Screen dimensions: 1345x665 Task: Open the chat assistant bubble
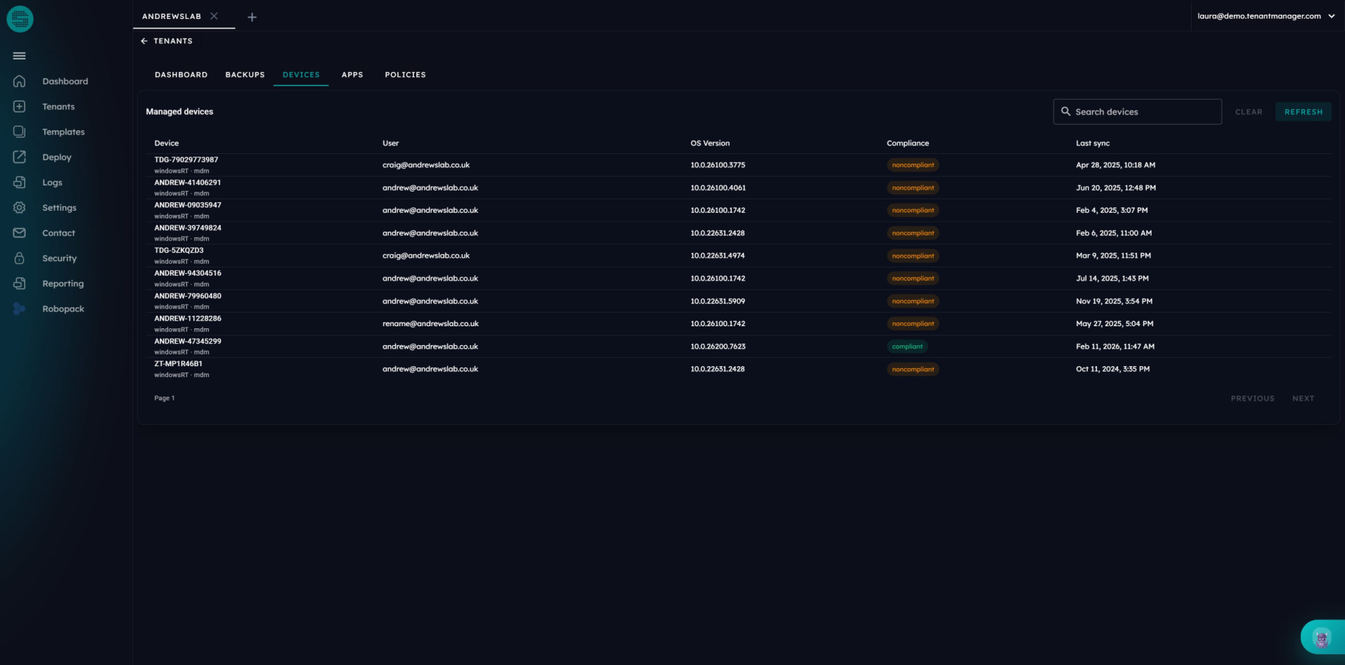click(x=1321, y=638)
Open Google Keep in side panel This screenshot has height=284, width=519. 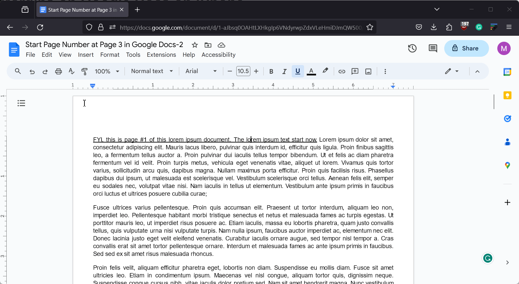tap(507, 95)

* * *

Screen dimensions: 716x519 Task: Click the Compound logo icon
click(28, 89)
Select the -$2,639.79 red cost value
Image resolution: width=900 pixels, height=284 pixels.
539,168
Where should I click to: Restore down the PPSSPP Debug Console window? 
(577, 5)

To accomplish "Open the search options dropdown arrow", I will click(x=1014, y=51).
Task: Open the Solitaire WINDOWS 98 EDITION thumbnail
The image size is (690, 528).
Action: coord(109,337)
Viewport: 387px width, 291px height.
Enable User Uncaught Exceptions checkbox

= GOAL OF THE EXERCISE =
The lines to extract from the data above begin with the line containing "Screen dimensions: 716x519" and end with the line containing "Enable User Uncaught Exceptions checkbox". Extract them exactly, including both.

= RESULT OF THE EXERCISE =
Screen dimensions: 716x519 Task: Click the Compound logo icon
click(28, 89)
Select the -$2,639.79 red cost value
Image resolution: width=900 pixels, height=284 pixels.
539,168
Where should I click to: Restore down the PPSSPP Debug Console window? 
(577, 5)

To accomplish "Open the search options dropdown arrow", I will click(x=1014, y=51).
Task: Open the Solitaire WINDOWS 98 EDITION thumbnail
The image size is (690, 528).
Action: coord(109,337)
Viewport: 387px width, 291px height.
Enable User Uncaught Exceptions checkbox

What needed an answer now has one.